_EXCERPTED DATA_.
--- --- ---
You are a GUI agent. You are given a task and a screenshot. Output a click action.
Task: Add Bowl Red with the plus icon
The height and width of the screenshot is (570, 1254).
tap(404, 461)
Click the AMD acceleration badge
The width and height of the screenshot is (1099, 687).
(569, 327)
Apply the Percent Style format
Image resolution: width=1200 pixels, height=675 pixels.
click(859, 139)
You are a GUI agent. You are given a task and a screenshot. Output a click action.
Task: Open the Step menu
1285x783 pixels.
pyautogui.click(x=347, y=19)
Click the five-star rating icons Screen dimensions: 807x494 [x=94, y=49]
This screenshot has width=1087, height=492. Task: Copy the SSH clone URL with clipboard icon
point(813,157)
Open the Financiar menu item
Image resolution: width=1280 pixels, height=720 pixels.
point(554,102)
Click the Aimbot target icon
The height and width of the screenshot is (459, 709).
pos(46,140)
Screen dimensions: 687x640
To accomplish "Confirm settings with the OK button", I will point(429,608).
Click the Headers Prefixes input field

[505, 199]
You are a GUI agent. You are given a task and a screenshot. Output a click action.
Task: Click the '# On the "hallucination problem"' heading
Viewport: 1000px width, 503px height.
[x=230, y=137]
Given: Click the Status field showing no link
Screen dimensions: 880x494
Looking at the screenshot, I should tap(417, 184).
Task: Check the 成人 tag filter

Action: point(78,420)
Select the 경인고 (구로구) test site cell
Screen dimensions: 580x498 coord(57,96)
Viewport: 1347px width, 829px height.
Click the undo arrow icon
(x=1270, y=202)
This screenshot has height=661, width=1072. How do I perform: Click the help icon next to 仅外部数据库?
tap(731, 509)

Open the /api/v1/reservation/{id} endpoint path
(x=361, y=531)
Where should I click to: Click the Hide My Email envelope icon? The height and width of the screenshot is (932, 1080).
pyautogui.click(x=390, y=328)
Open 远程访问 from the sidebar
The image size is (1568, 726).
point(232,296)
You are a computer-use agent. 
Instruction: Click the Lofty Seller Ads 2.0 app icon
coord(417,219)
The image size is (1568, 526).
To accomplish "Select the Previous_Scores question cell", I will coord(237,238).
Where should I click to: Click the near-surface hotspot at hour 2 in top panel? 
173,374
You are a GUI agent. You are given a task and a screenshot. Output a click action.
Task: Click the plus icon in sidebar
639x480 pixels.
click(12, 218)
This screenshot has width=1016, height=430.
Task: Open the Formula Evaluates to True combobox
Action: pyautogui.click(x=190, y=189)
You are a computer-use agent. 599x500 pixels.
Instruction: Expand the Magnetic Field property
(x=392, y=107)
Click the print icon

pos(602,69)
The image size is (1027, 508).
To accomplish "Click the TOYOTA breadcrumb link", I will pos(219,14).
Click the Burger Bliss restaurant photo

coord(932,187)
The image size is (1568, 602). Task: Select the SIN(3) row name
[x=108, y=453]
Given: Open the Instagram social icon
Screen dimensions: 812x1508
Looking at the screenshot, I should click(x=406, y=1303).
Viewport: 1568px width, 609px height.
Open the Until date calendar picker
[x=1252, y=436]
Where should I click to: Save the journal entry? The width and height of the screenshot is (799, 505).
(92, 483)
--- --- ---
If a line above includes the string "computer", pick it out.

You are a computer-use agent. 
You are a computer-use agent. 599x500 pixels.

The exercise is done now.